2.5 underwhelmed ⭐️s. Such a bummer, I REALLY wanted to like this but it just annoyed the heck out of me. While the writing wasn’t terrible, the side characters were an obnoxiously large part of the plot, the tension was almost none, the “forbidden” aspect didn’t pan out, and the H/h were not sexy together.
Sally is the baby of the wealthy Canton family, 23 and doesn’t stand up for herself. She’s often smothered and treated like she’s still a kid by her large well-meaning family (despite being in med school for neurosurgery and also a piano prodigy?). On spring break vacation, she decides to get a makeover and have a good time, shirking all the insecurity and good decisions for a few days. She meets Nate, huge and tattooed, in a bar and they spend a few days getting to know each other before she has to leave suddenly and without goodbye. Six months later, she’s shocked to find he’s a bodyguard that’s been hired and assigned to her after a stalker threat to the family. They’ll be spending several weeks alone together - too bad he’s furious she wasn’t honest about who she was and disappeared.
First off, the premise was great. And I liked several things, like Sally’s spacey-ness and obsession with idioms. I’m assuming she’s mildly autistic. I also liked Nate when we first meet him. He’s mysterious, tall, dark, and silent.

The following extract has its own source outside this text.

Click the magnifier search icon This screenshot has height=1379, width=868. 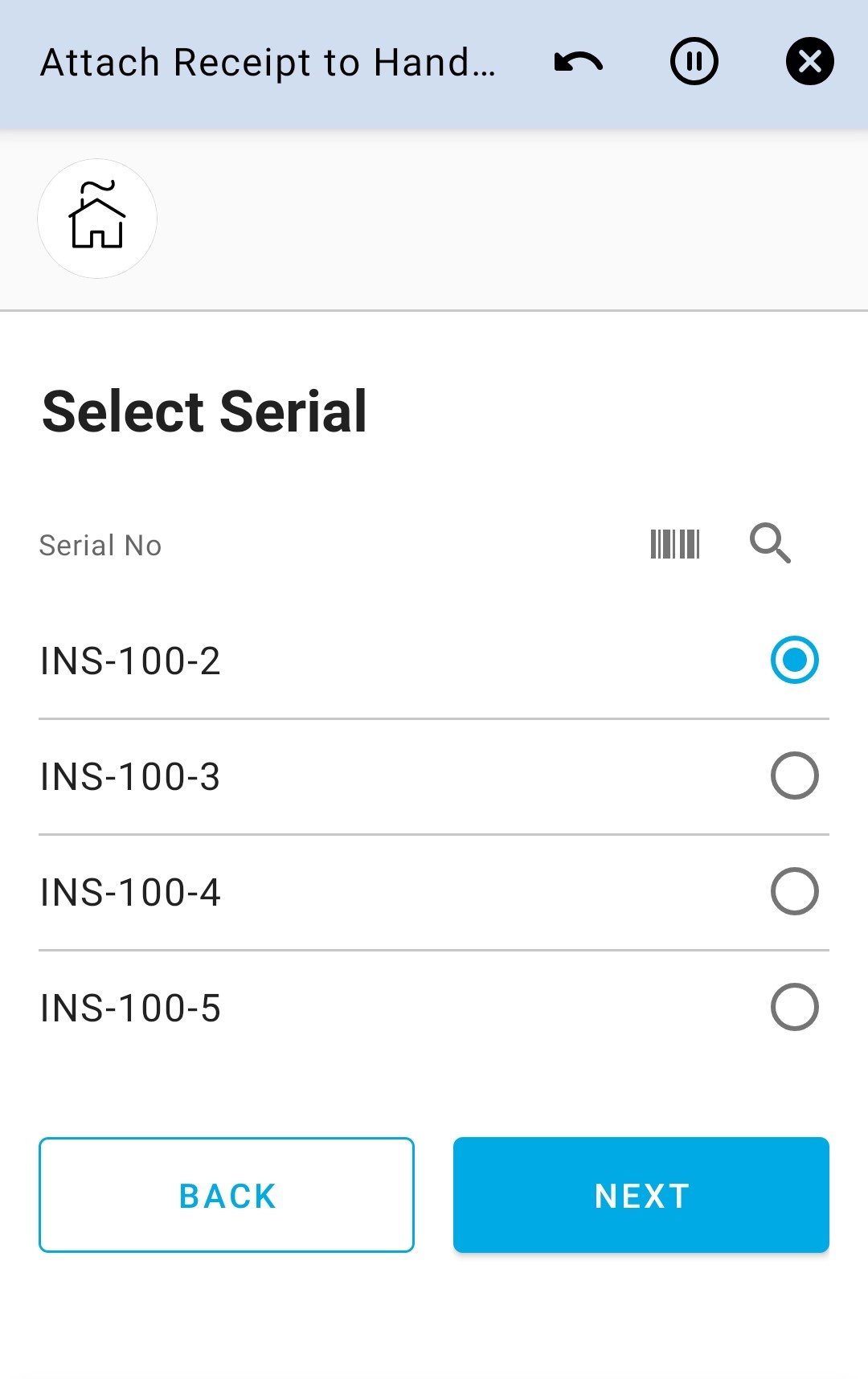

If unravels from there though.
1. The sheer number of other characters we’re supposed to know right off the bat. This was listed as a standalone, but apparently there were 5 other prior stories and right in the first chapters we’re introduced to this massive family and all their significant others, plus friends and more. It is OVERWHELMING and doesn’t help that all the kids have S names. We meet or hear about Sam, Sally, Shelby, Susan, Sky, Sadie, Shep, Emerson, Matthew, Adam, Lulu, Lorelei, Buck, Jon, mom, Gran, Grandpa, Val, Mal, Janie, Kat…. Then later Dean, Fergus, Nate, Joe, Regina, Leanord, Nicole…. Then farm animals/pets Harry, Ringo, Ron, Tony Stark, Hermione, Bilbo Baggins, Han, Leia… How in the world are we expected to remember who these people are and who’s married to who, etc? My eyes were crossed trying to keep up.
2. These interactions with side characters take up soooooo much screen time. I had zero interest in her family, they were all sort of bland, interchangeable people. I didn’t care about them at all, so it was incredibly frustrating to have her spend as much time with/talking about them as with Nate it felt like. I wanted them to go away so we could see Nate and Sally together. They finally did for the middle, but were all back again for the third act.
3. There was no tension or “forbidden” aspect of the bodyguard role. His supervisors find out and don’t care, her family doesn’t care. He says he “can’t put his career in jeopardy” but it never does. And they never have to sneak around or anything.
4. His calling her “kiddo” or “kid” all the time. 🤢🤮 He does this to demean and separate her. Like you’ve seen this woman naked, why are you reducing her to a child??
C R I N G E
She’s referred to as kid or kiddo around 20 times. The hilarious thing is she’s a 23 year old med student and he’s 29. Why the heck is he acting like she’s 15?!?!
5. Nate loses all mysteriousness after those initial meetings. At first I was like “cool, he’s all broody and hard to read”. But then (especially after their separation) he just got hot and cold and whiny.
6. The intimate scenes were not sexy. So bland and utterly forgettable. No tension. I’ve read better in a YA.
7. The “stalker” plot went nowhere. I was hoping for some suspense or exciting moments but there are literally none, just a random and overly dramatic, rushed scene at the end.
Overall I had high hopes for this book but I just could not get into it at all unfortunately.